Gestão Coletiva de Direito Autoral Divergência sobre o Método de Aferição da Receita
EMENTA: GESTÃO COLETIVA DE DIREITO AUTORAL DIVERGÊNCIA SOBRE O MÉTODO DE AFERIÇÃO DA RECEITA
APELAÇÃO CÍVEL. AÇÃO DE CONSIGNAÇÃO EM PAGAMENTO. DEMANDA AJUIZADA POR PROMOTORAS DE EVENTO (SHOW ARTÍSTICO) EM DESFAVOR DO ESCRITÓRIO CENTRAL DE ARRECADAÇÃO E DISTRIBUIÇÃO – ECAD. SENTENÇA DE PROCEDÊNCIA. RECURSO DO RÉU. 1. SHOW AO VIVO. NECESSIDADE DE RECOLHIMENTO PRÉVIO DO DIREITO AUTORAL OU OFERTA DE “GARANTIA MÍNIMA” CORRESPONDENTE A 30% DO VALOR FINAL DEVIDO, COM POSTERIOR COMPLEMENTAÇÃO. INTELIGÊNCIA DO ART. 68, §§4º E 5º DA LEI N. 9.610/1998 E DO REGULAMENTO DO ECAD. 1.1. REGRAMENTO DO ESCRITÓRIO CENTRAL QUE PREVÊ O IMPORTE FINAL DE DIREITO AUTORAL, EM CASO DESTE JAEZ, EM 15% DA RECEITA BRUTA OBTIDA, COM DESCONTO DE 1/3. TOTAL DEVIDO QUE RESULTA, PORTANTO, EM 10% DO MONTANTE FATURADO COM O SHOW. 2. DIVERGÊNCIA SOBRE O MÉTODO DE AFERIÇÃO DA RECEITA BRUTA. 2.1. AUTORAS QUE ESTIMARAM O VALOR COM BASE NOS INGRESSOS POSTOS À VENDA, CONSIGNANDO O IMPORTE DE GARANTIA MÍNIMA (30% DO TOTAL A SER PAGO).
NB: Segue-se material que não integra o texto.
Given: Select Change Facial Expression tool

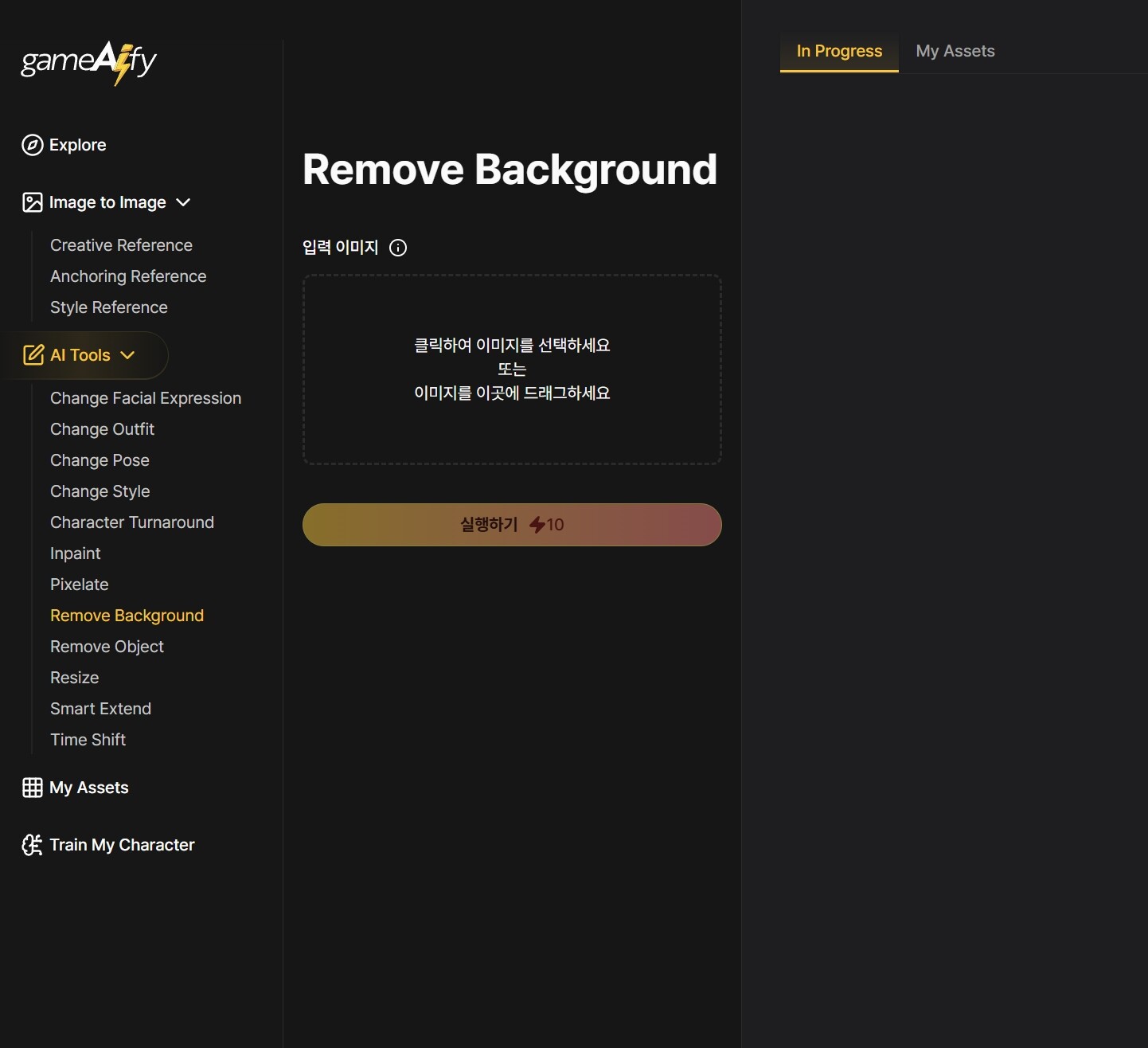Looking at the screenshot, I should [146, 398].
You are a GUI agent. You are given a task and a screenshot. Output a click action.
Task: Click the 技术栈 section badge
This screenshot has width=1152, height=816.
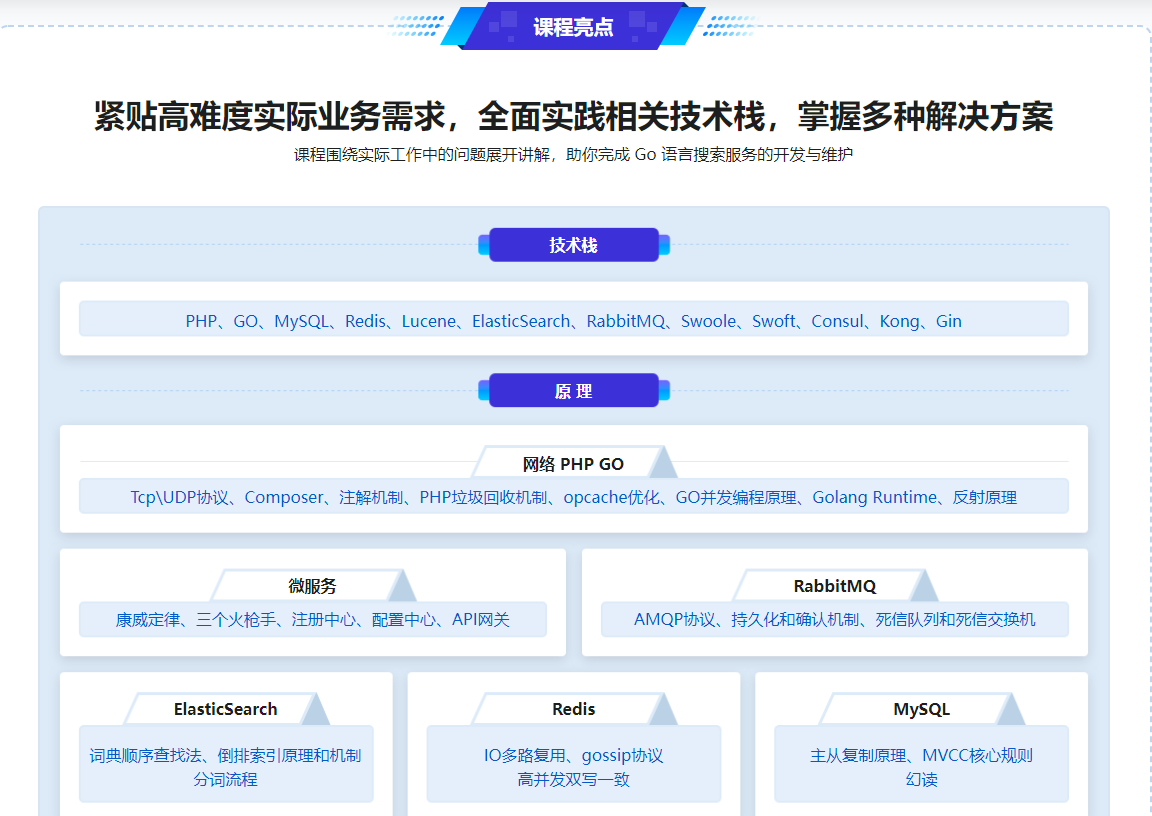coord(573,245)
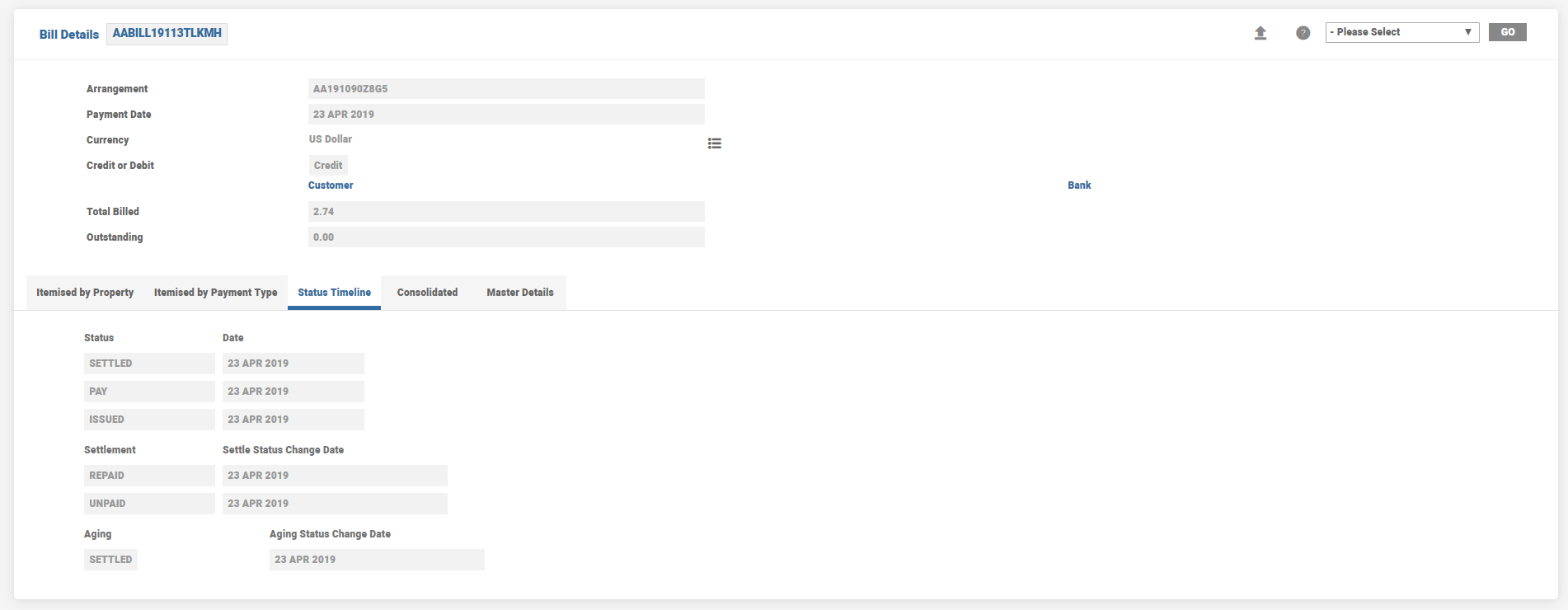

RECOLHIMENTO, APÓS O SHOW, DA COMPLEMENTAÇÃO, COM BASE EM BORDERÔ INDICANDO O FATURAMENTO. 2.2. ECAD QUE, POR SUA VEZ, CALCULA O MONTANTE COM FUNDAMENTO NA CAPACIDADE DE LOTAÇÃO. IMPOSSIBILIDADE. AUSÊNCIA DE FOTOGRAFIAS E ELEMENTOS PROBATÓRIOS A COMPROVAR QUE O RENDIMENTO DAS AUTORAS NÃO COINCIDE COM AQUELE INDICADO NO BORDERÔ. PROVA TESTEMUNHAL QUE ROBUSTECE O NÚMERO DE PESSOAS PRESENTES, FORNECIDO PELAS AUTORAS. REGULAMENTO DO ECAD QUE EXPRESSAMENTE IMPÕE O CÁLCULO DA RECEITA BRUTA COM BASE NO VALOR EFETIVAMENTE RECEBIDO PELAS PROMOTORAS DO EVENTO. 2.3. ESCRITÓRIO CENTRAL QUE NÃO SE DESINCUMBIU DO ÔNUS PROBATÓRIO, NA FORMA DO ART. 373, II, DO CÓDIGO DE PROCESSO CIVIL (ART. 333, II, CPC/73). SENTENÇA MANTIDA. 3. TENCIONADA APLICAÇÃO DAS PENAS DE LITIGÂNCIA DE MÁ-FÉ, POR MODIFICAÇÃO DA VERDADE DOS FATOS. RECHAÇAMENTO. INEXISTÊNCIA DE INDUÇÃO DO JUÍZO A ERRO OU INVERDADES POR PARTE DAS AUTORAS. 4. PLEITEADA CONDENAÇÃO DAS DEMANDANTES AO ÔNUS DA SUCUMBÊNCIA, POR FORÇA DO PRINCÍPIO DA CAUSALIDADE. NÃO ACOLHIMENTO. RÉU SUCUMBENTE. 5. HONORÁRIOS RECURSAIS DEVIDOS, NA FORMA DO ART. 85, §§1º E 11 DO CÓDIGO DE PROCESSO CIVIL. 6. RECURSO CONHECIDO E DESPROVIDO.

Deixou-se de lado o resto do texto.